RECORDS SUPPLIED Block Start
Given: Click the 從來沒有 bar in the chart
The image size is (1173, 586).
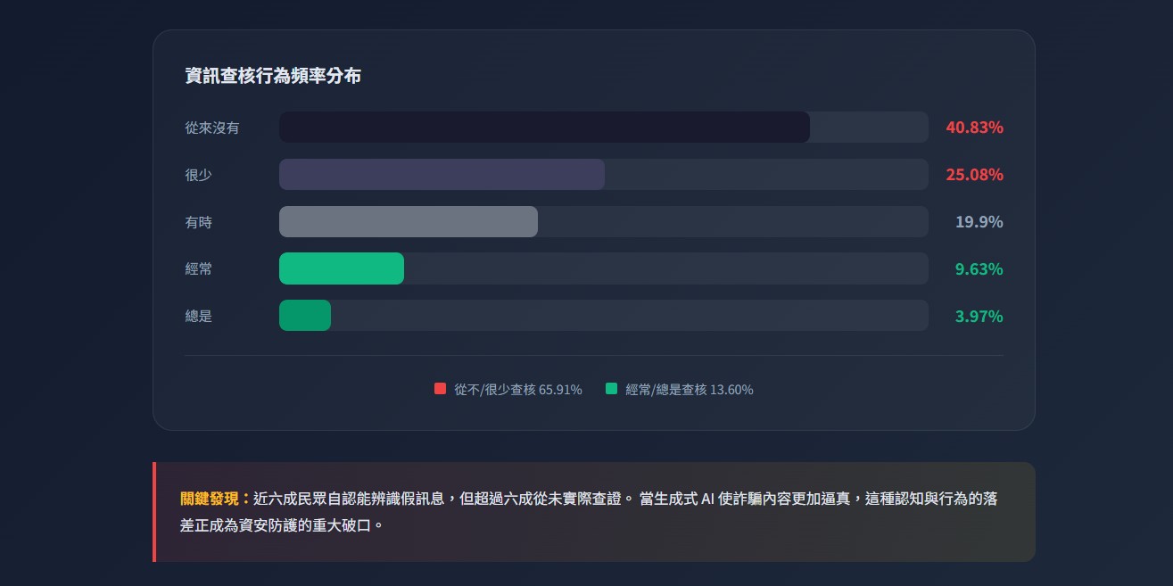Looking at the screenshot, I should 544,128.
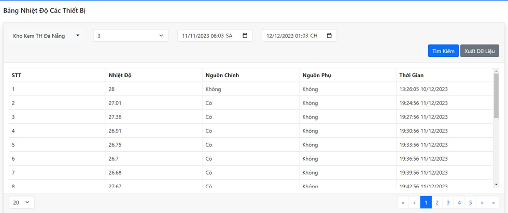
Task: Open calendar picker on start date field
Action: [x=245, y=36]
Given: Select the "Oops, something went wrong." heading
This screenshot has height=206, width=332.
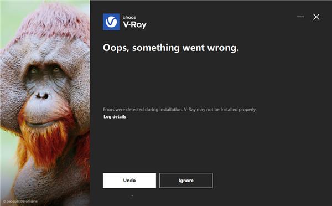Looking at the screenshot, I should [171, 48].
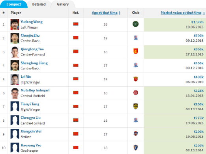Click Mutallep Iminqari's player photo
The height and width of the screenshot is (154, 206).
click(x=15, y=93)
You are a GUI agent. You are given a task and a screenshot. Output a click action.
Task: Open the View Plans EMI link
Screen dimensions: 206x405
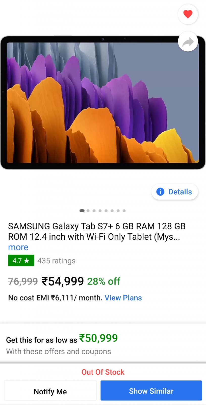tap(123, 298)
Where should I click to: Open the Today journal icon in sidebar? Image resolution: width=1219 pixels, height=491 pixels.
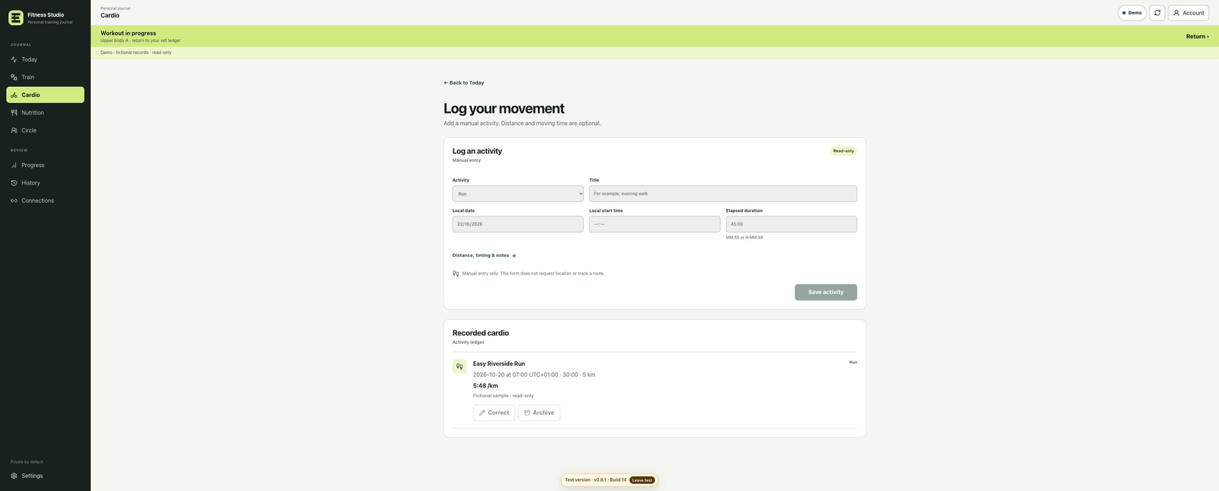tap(14, 59)
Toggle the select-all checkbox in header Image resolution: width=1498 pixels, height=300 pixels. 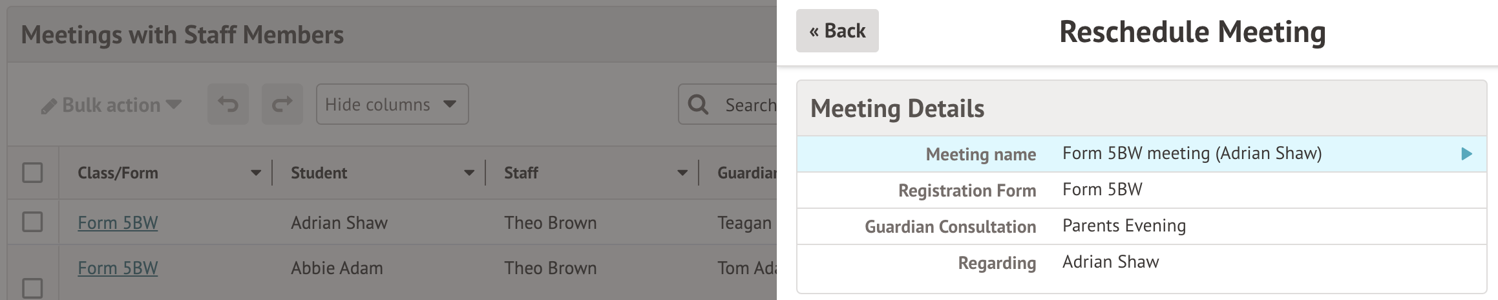[x=32, y=173]
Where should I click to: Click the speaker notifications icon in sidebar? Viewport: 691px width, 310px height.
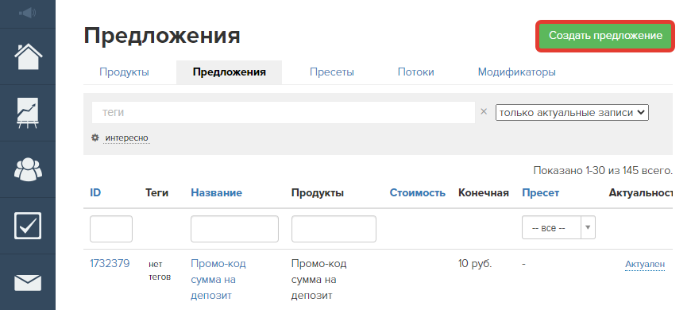(27, 14)
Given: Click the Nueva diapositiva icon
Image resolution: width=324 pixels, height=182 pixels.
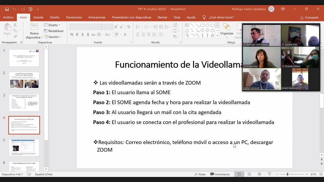Looking at the screenshot, I should (34, 27).
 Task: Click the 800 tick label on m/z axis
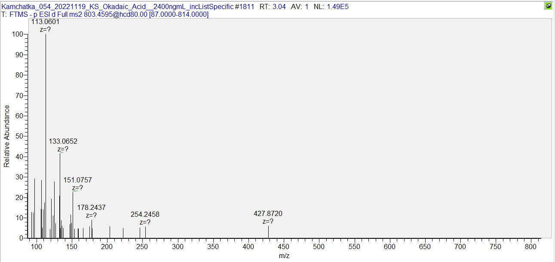[x=530, y=247]
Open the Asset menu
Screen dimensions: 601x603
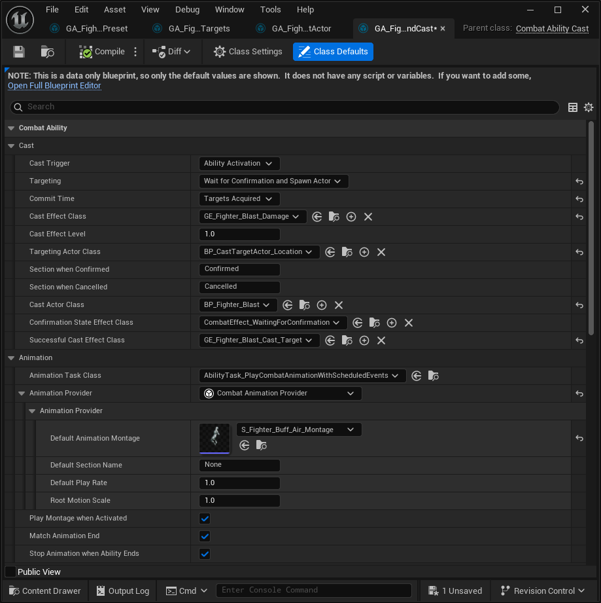coord(114,10)
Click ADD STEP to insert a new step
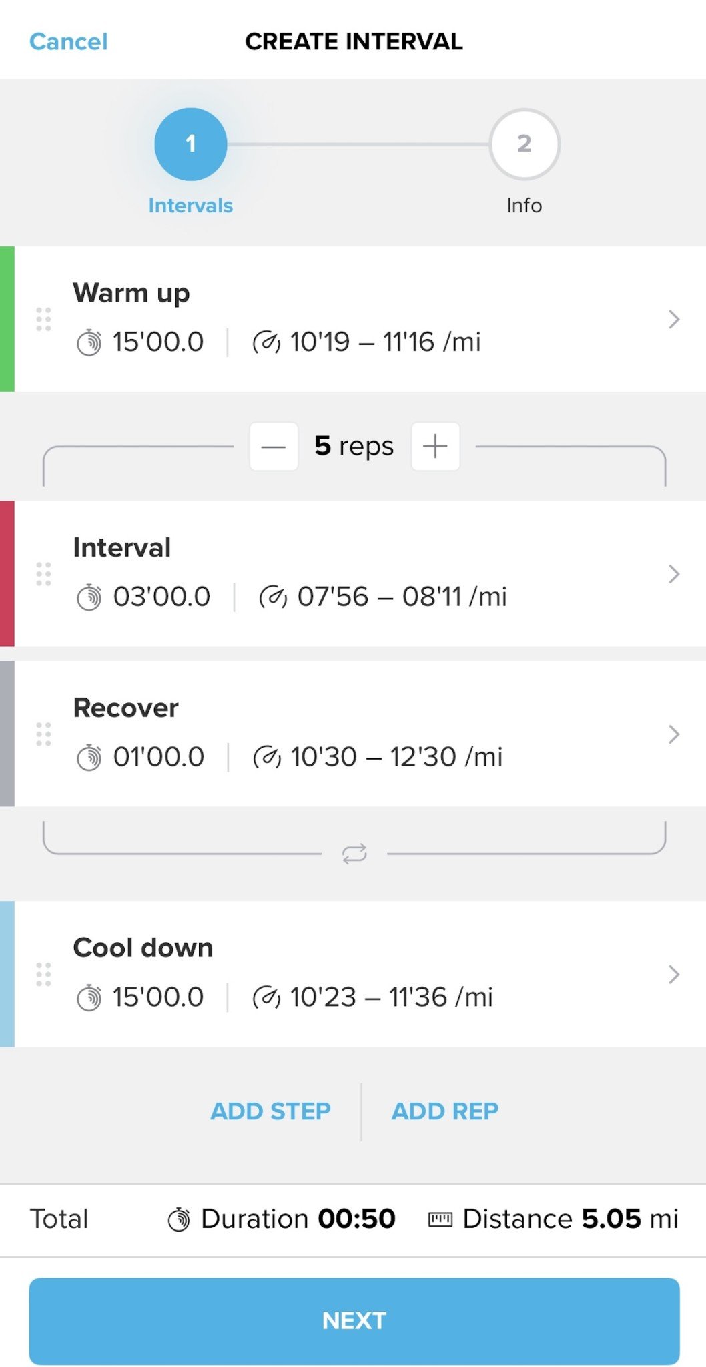Viewport: 706px width, 1367px height. pyautogui.click(x=270, y=1110)
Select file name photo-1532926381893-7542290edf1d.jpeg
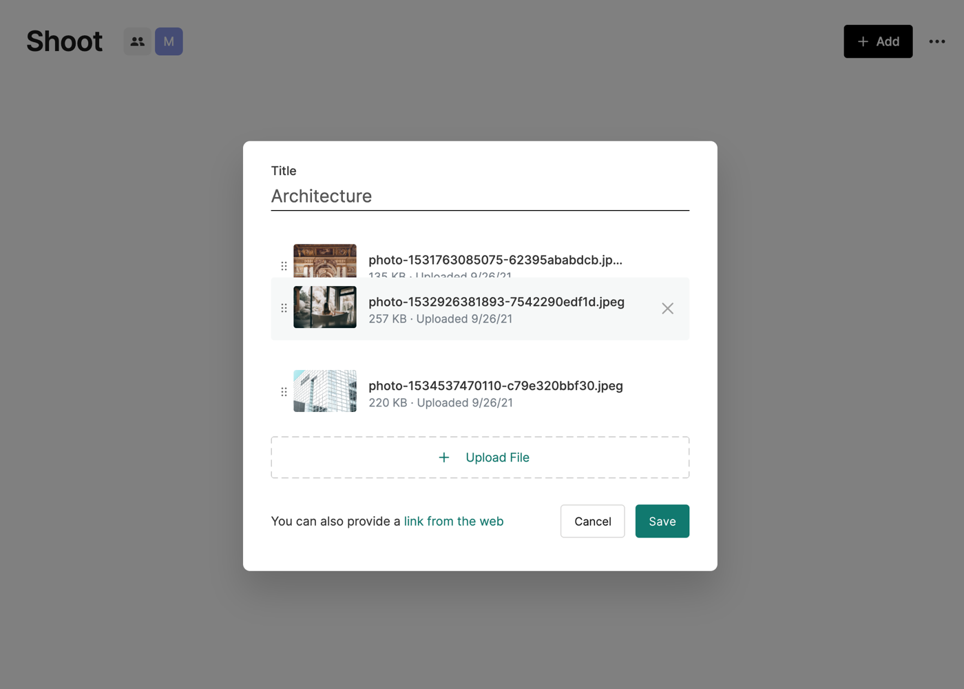The width and height of the screenshot is (964, 689). coord(496,302)
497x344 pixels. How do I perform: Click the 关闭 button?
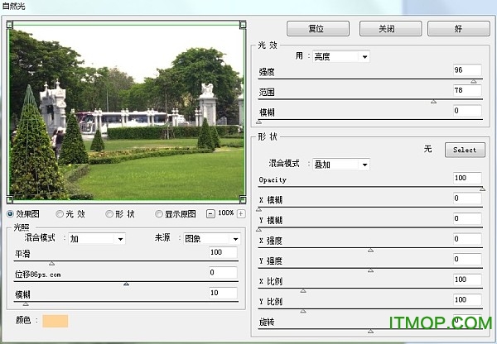tap(387, 28)
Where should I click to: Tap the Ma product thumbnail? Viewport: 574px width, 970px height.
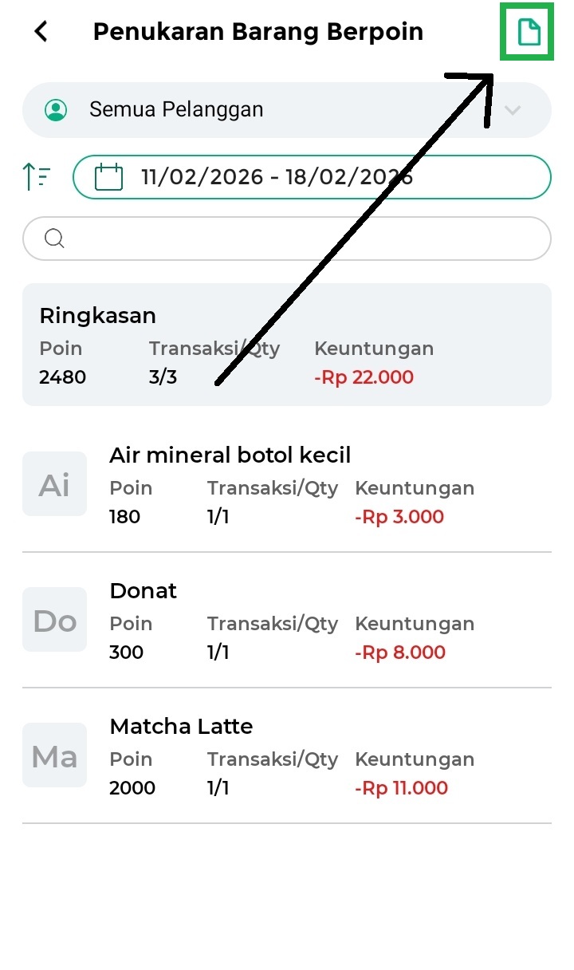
RECORDS SUPPLIED Block End
[YOUR INSTRUCTIONS]
Copy word for word the lines of the records above from the one with "The image size is (1173, 586)." up to and including the one with "Given: Select the". Skip the pictures.

[FINAL ANSWER]
The image size is (1173, 586).
Looking at the screenshot, I should 544,128.
Task: Open calendar picker on start date field
Action: [x=245, y=36]
Given: Select the "Oops, something went wrong." heading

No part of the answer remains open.